* [Work required]:
Filter the listing below, please, and copy only the lines with the word "width".

* [Stored data]:
* * * * * * * * *
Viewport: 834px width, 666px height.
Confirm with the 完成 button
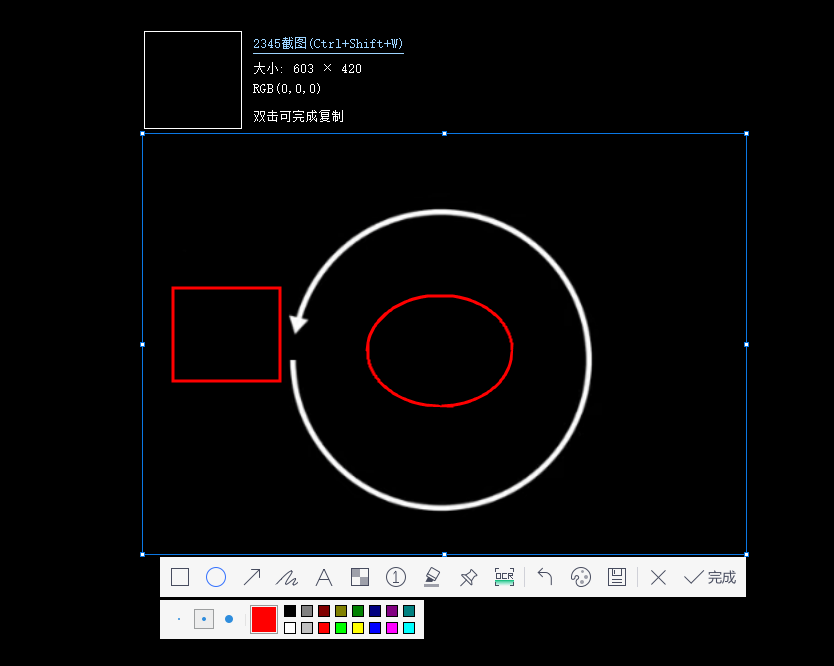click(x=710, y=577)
* * * * * * * * *
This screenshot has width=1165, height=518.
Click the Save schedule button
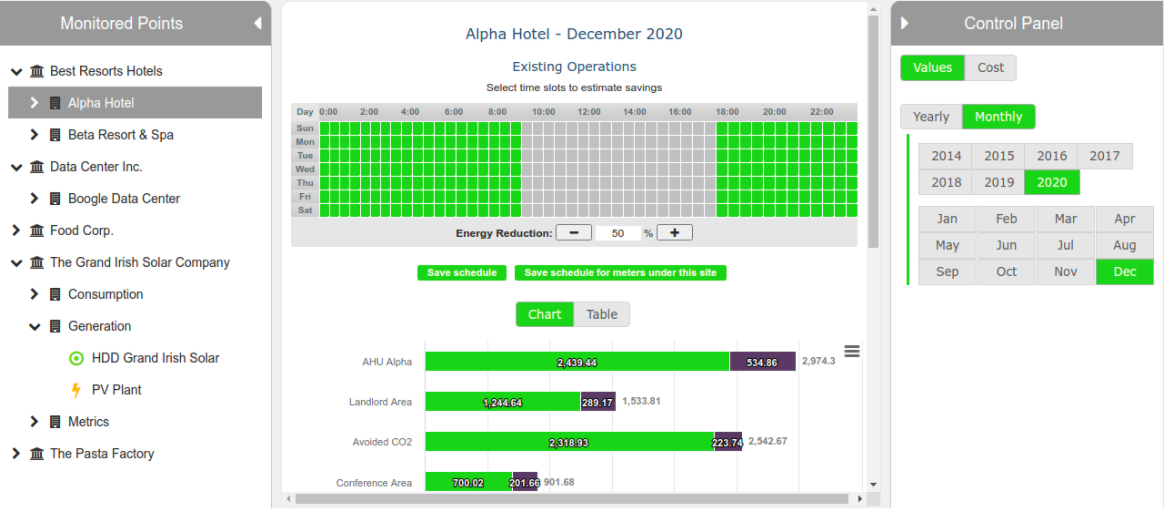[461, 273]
* * * * * * * * *
* [Problem solution]:
Viewport: 834px width, 666px height.
This screenshot has width=1165, height=518.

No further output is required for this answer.